The code above is using the bufferFeatures member of VkFormatProperties to check for texel buffer support, as opposed to optimalTilingFeatures or linearTilingFeatures which are used for images.

Synchronization with Texel Buffers

When using storage texel buffers, proper synchronization is crucial to avoid race conditions.

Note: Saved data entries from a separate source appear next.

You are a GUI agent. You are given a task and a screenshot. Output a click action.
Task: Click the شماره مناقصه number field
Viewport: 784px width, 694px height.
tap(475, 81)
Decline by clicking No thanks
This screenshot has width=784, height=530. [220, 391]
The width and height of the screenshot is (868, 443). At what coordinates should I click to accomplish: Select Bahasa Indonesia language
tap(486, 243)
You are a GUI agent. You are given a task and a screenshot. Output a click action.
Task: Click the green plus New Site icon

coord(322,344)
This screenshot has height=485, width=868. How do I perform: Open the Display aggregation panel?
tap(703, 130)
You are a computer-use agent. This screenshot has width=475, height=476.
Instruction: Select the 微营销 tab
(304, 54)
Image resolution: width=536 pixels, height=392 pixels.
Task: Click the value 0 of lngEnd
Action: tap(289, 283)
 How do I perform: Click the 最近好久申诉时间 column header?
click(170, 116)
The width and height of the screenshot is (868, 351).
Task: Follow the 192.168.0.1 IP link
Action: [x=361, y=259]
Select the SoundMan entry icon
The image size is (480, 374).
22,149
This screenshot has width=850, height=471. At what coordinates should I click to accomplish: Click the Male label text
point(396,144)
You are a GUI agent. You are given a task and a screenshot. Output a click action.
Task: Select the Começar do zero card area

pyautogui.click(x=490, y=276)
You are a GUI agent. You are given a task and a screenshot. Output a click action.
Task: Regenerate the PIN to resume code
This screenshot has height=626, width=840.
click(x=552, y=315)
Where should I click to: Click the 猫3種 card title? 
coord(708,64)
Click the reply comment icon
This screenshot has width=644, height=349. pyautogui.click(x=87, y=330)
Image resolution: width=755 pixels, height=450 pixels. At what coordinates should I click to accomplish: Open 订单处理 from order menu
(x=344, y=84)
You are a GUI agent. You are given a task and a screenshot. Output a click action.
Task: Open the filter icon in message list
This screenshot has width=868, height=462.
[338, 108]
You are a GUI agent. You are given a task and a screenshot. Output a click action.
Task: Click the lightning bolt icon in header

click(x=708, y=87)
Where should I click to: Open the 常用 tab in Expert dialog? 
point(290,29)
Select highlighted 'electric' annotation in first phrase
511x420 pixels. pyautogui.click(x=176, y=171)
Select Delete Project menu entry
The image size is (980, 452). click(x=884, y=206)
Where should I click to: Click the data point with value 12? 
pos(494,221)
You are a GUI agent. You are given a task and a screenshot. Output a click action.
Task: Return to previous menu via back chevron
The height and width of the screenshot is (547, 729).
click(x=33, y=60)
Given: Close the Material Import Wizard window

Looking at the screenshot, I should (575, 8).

VkBufferMemoryBarrier barrier = {};
barrier.sType = VK_STRUCTURE_TYPE_BUFFER_MEMORY_BARRIER;
barrier.srcAccessMask = VK_ACCESS_SHADER_WRITE_BIT;
barrier.dstAccessMask = VK_ACCESS_SHADER_READ_BIT;
barrier.srcQueueFamilyIndex = VK_QUEUE_FAMILY_IGNORED;
barrier.dstQueueFamilyIndex = VK_QUEUE_FAMILY_IGNORED;
barrier.buffer = buffer;
barrier.offset = 0;
barrier.size = VK_WHOLE_SIZE;

vkCmdPipelineBarrier(
    commandBuffer,
    VK_PIPELINE_STAGE_COMPUTE_SHADER_BIT,
    VK_PIPELINE_STAGE_COMPUTE_SHADER_BIT,
    0,
    0, nullptr,
    1, &barrier,
    0, nullptr
);

Comparison with Other Buffer Types

Storage Image vs. Storage Buffer

While both storage images and storage buffers allow for read-write access in shaders, they have different use cases:

  • Storage Images: Ideal for 2D or 3D data that benefits from texture operations like filtering or addressing modes.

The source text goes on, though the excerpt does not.